This project involves an in-depth analysis of a music dataset, focusing on various aspects such as track popularity (streams), artist details, release periods, and audio features (e.g., danceability, energy). The analysis is done through data manipulation, statistical computations, and visualization using Python.
The goal is to uncover trends, patterns, and relationships between different music features and metrics such as streams. Various visualizations were created to make the insights easier to interpret.
-
Data Cleaning: Processed the dataset to remove unnecessary columns, handle missing values, and resolve duplicates. Performed transformations such as converting numeric months into month names and converting string values to integers.
-
Descriptive Statistics: Generated descriptive statistics for key numerical columns, especially focusing on audio features like danceability and energy.

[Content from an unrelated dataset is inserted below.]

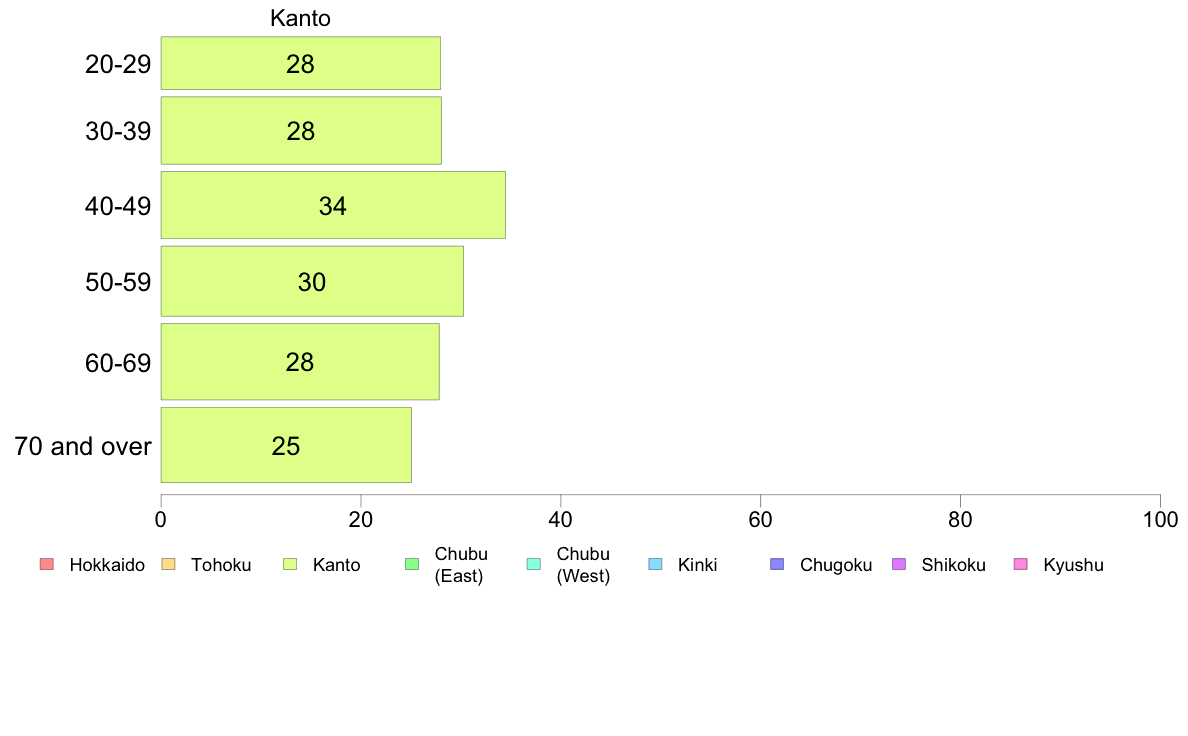Click the Kanto yellow-green legend swatch

(290, 564)
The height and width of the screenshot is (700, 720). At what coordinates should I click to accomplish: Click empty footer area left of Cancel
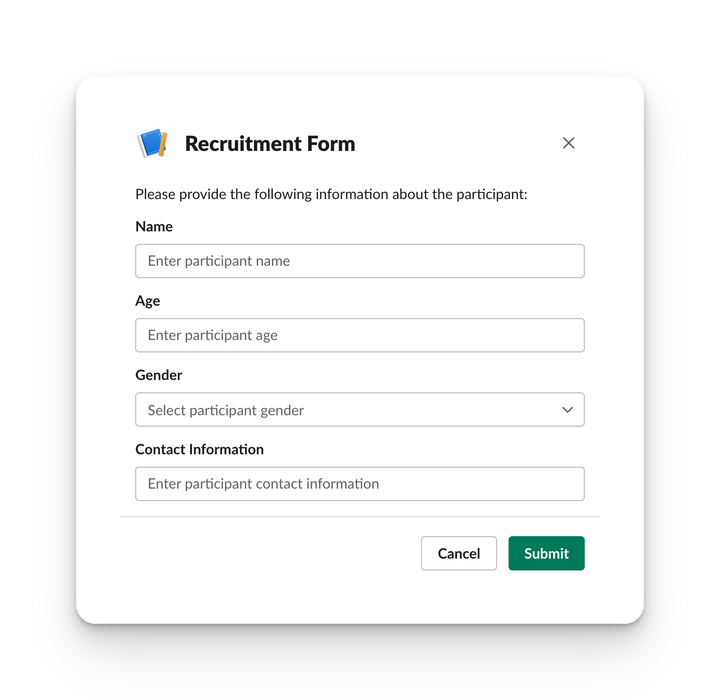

- Descriptive Statistics: Descriptive statistics such as mean, median, and range were calculated for key numerical columns, especially audio features (e.g., danceability_%, energy_%).
- Value Counts: For categorical columns like released_month and artist_count,
value_counts()
was used to examine how many unique values exist and their respective frequencies. - Correlation Analysis: Performed correlation analysis to identify relationships between variables.
- Visualizations: Created visualizations to represent data insights.
- Histograms, bar charts, scatter plots, and pie charts for better understanding.
- Created pairplots and correlation heatmaps for numerical columns.
- Examined top tracks, artists, and release distributions.
- Scatter plots to explore relationships between streams and audio features (e.g., energy, speechiness).
- Top Tracks by Streams: A bar chart displaying the top 7 most-streamed tracks.
- Monthly Release Distribution: Bar chart representing the number of songs released each month.
- Artist Count Distribution: A pie chart showing the proportion of tracks involving solo artists, duos, and groups.
- Scatter Plot: Streams vs. energy to examine the correlation.
- Correlation Heatmap: Exploring the relationships between audio features such as danceability, valence, and instrumentalness.